(Stored items)

■ ■ ■

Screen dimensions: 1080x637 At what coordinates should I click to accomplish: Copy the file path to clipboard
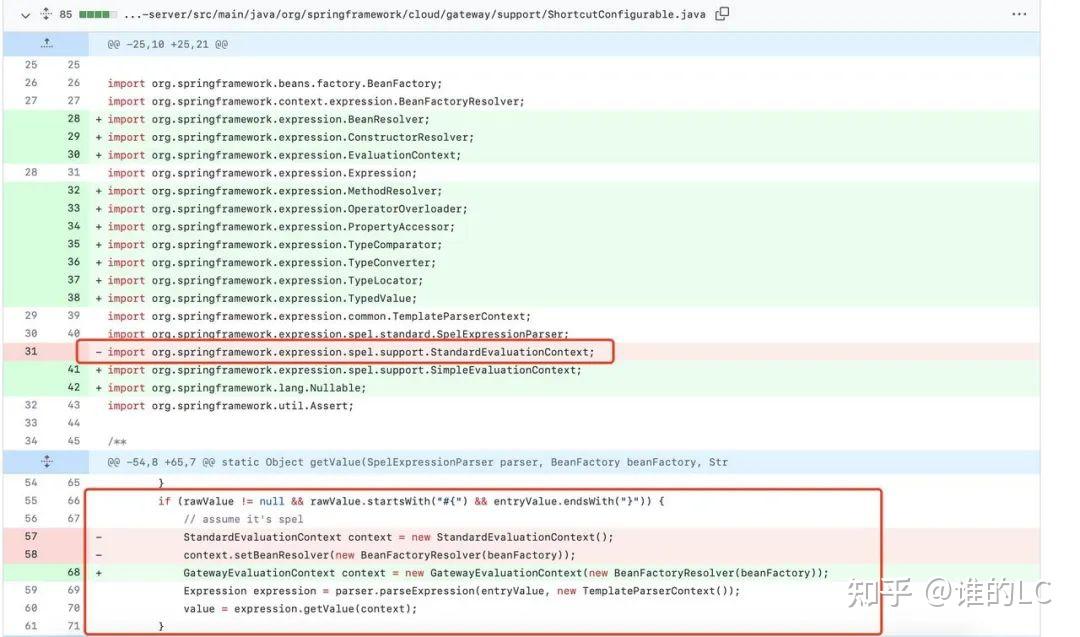click(722, 14)
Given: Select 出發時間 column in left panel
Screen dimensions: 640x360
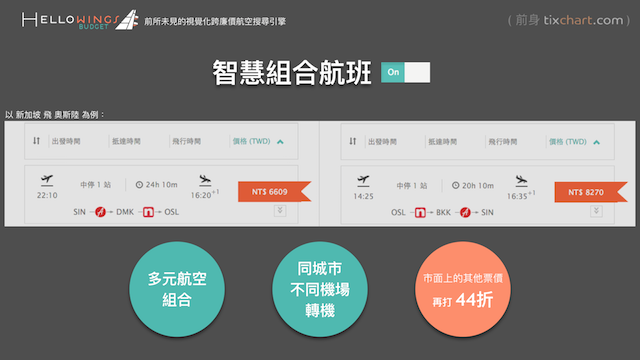Looking at the screenshot, I should [66, 141].
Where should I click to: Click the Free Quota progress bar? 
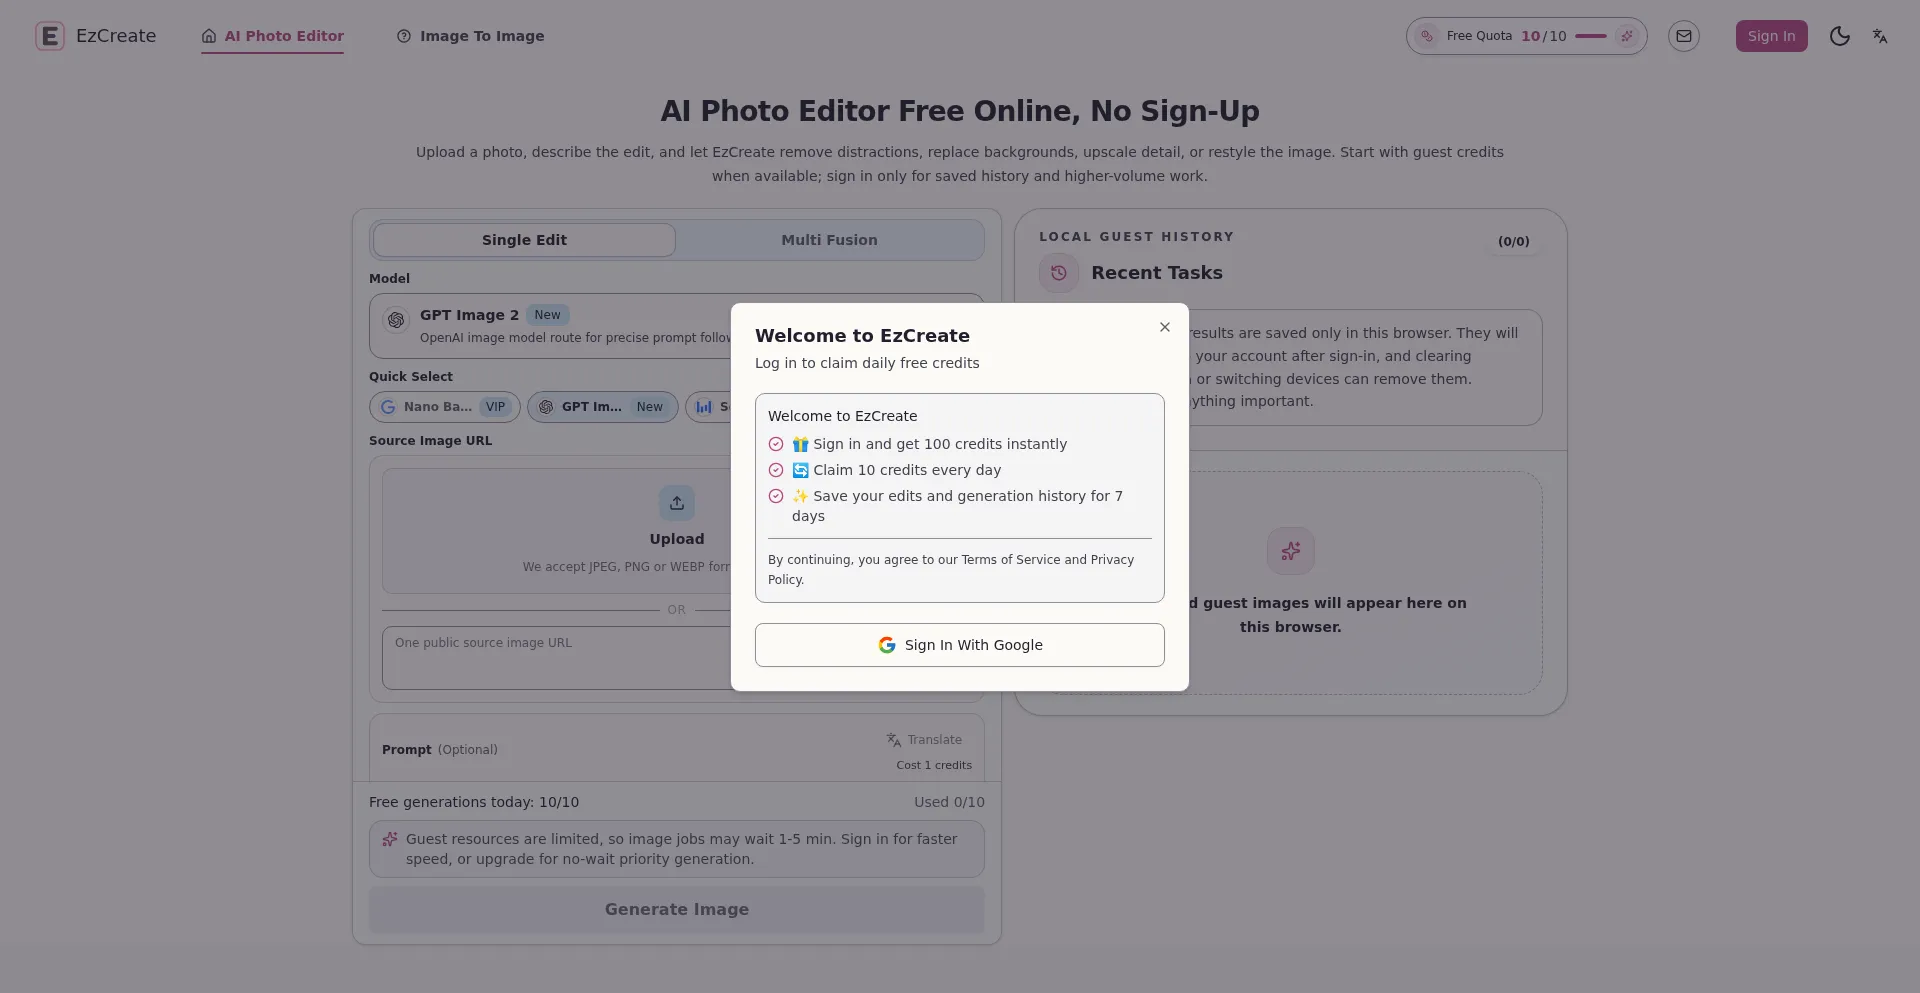1591,36
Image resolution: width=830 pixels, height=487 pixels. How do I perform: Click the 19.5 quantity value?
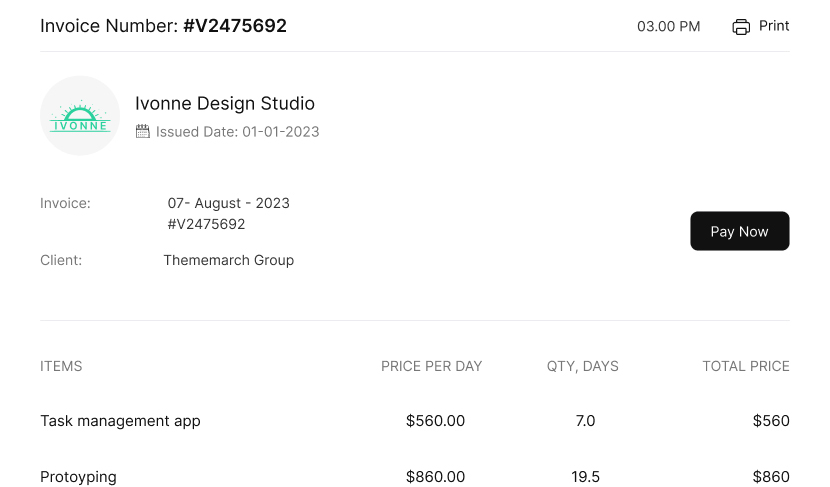tap(585, 477)
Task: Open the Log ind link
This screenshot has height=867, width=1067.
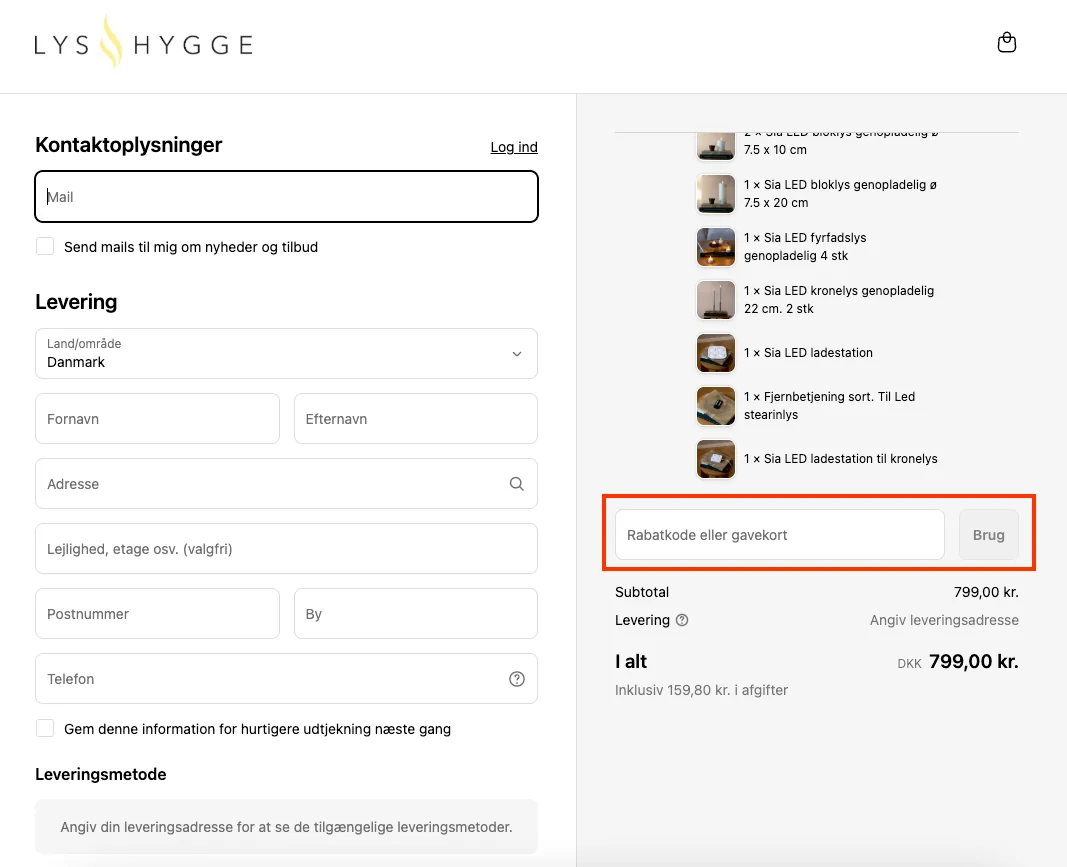Action: pyautogui.click(x=513, y=146)

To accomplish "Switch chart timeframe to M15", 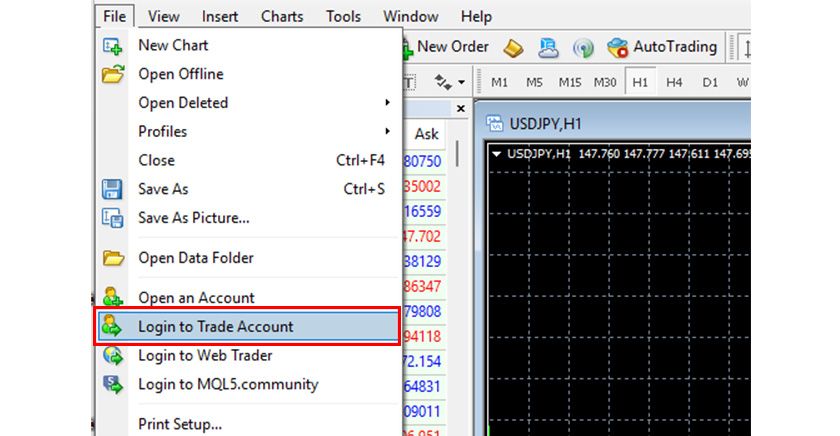I will pyautogui.click(x=570, y=82).
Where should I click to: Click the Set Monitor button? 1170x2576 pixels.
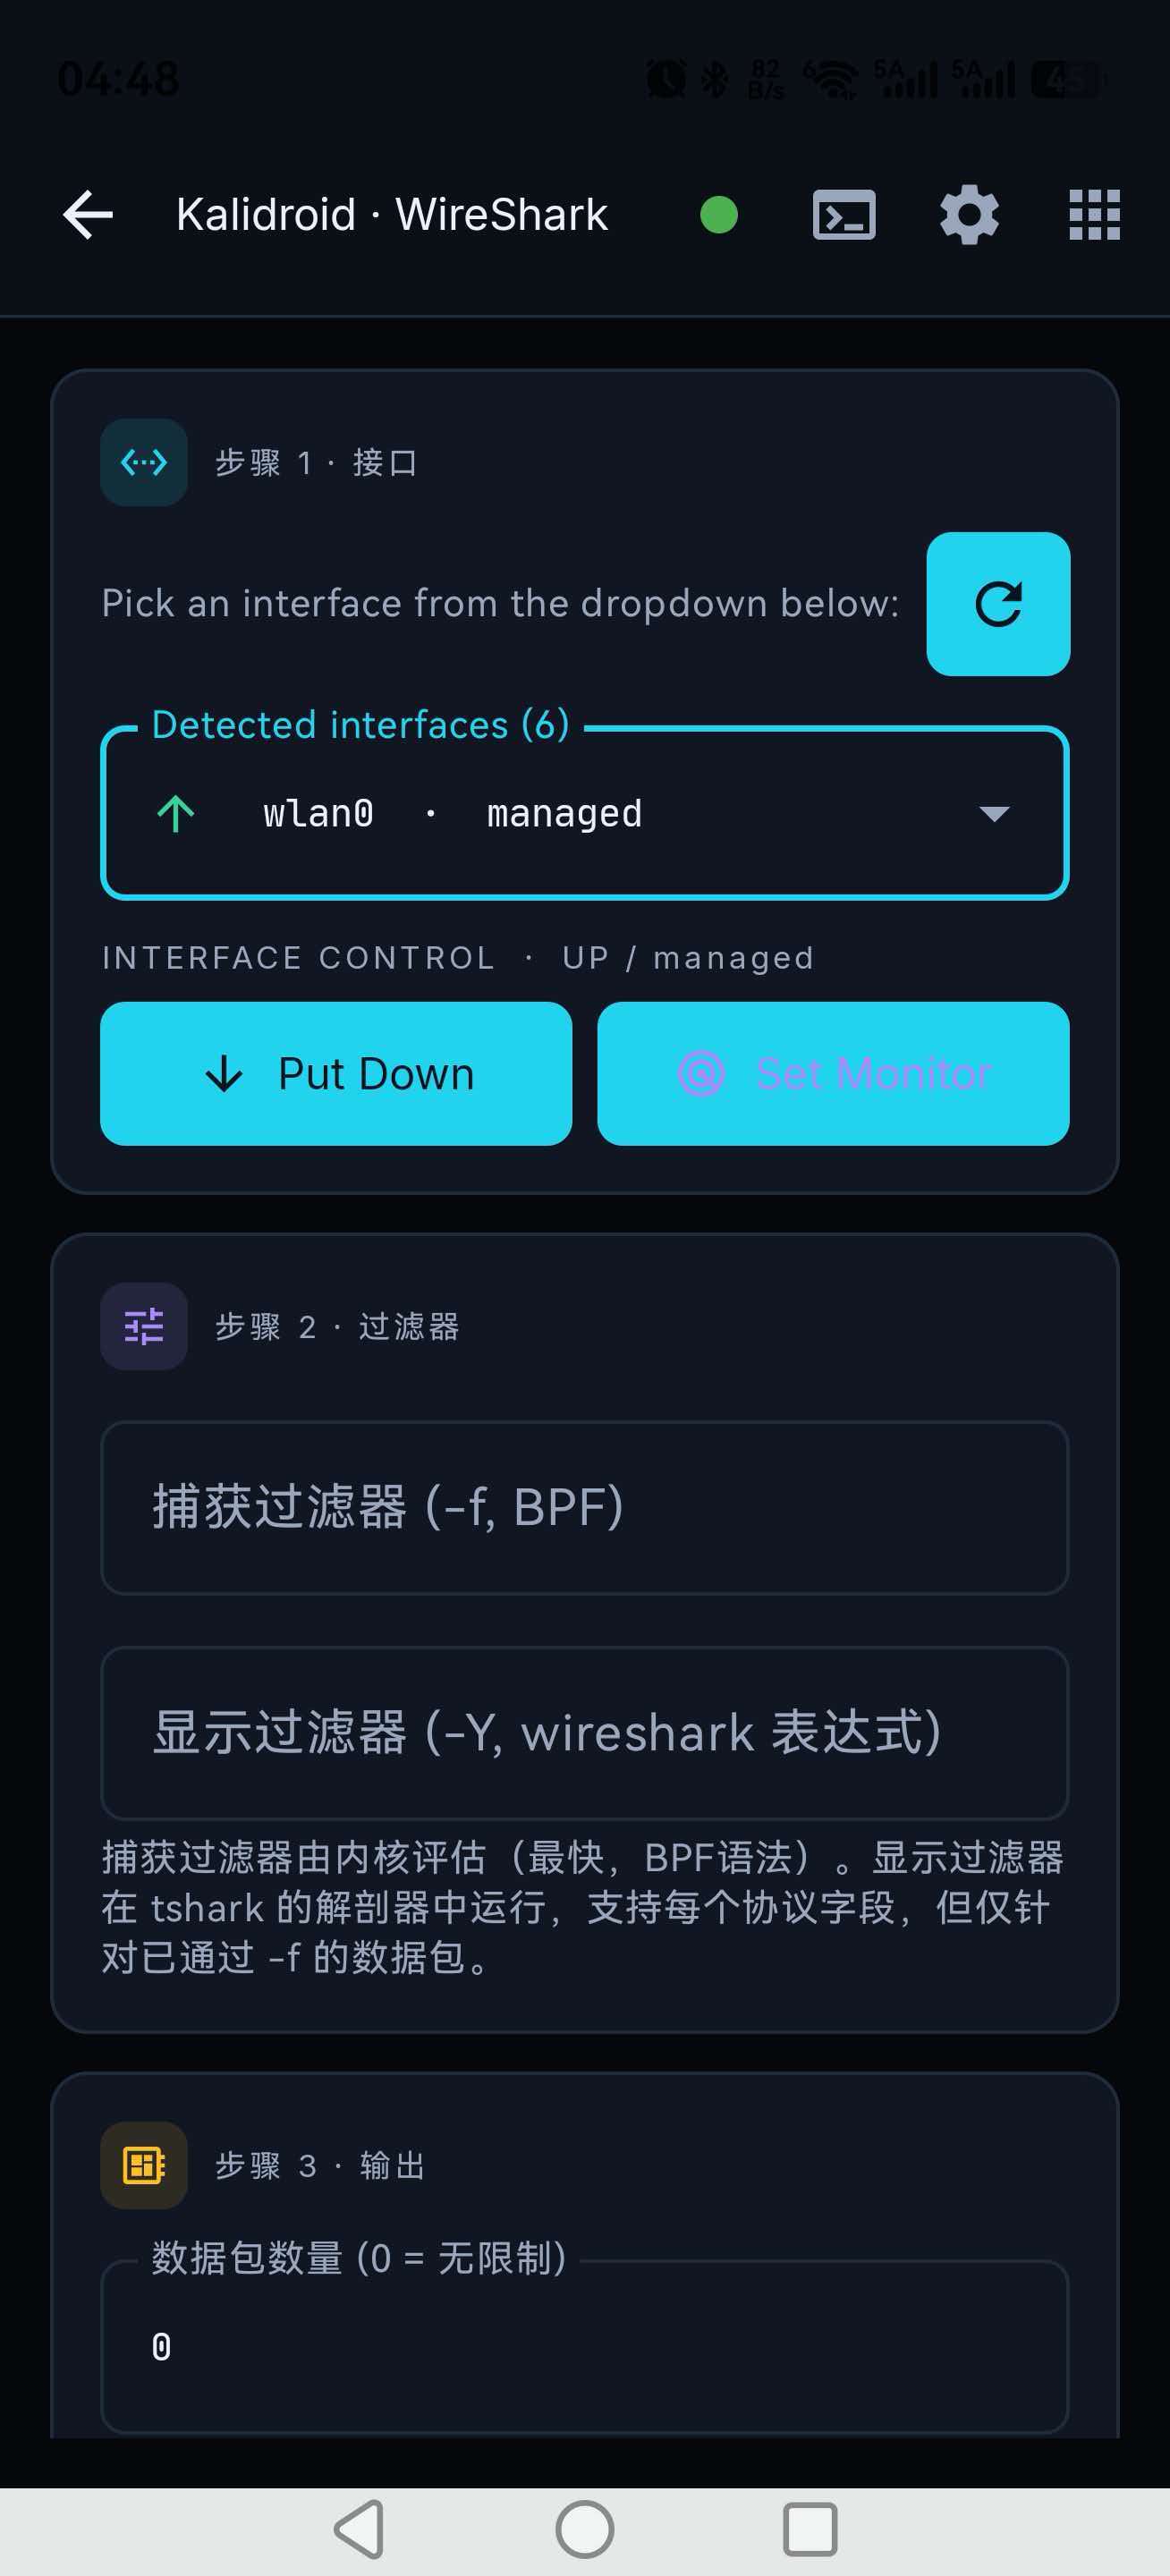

■ ■ ■

- [TASK GOAL]
Return only the lines running from the start of the entries above to the line that contains "Task: Open the Log ind link", inclusive, and omit every picture.

- [WRITTEN REPLY]
Screen dimensions: 1080x637 At what coordinates should I click to accomplish: Copy the file path to clipboard
click(722, 14)
Given: Select 出發時間 column in left panel
Screen dimensions: 640x360
Looking at the screenshot, I should [66, 141].
Where should I click to: Click the Free Quota progress bar? 
1591,36
Image resolution: width=830 pixels, height=487 pixels. How do I perform: Click the 19.5 quantity value?
tap(585, 477)
Task: Open the Log ind link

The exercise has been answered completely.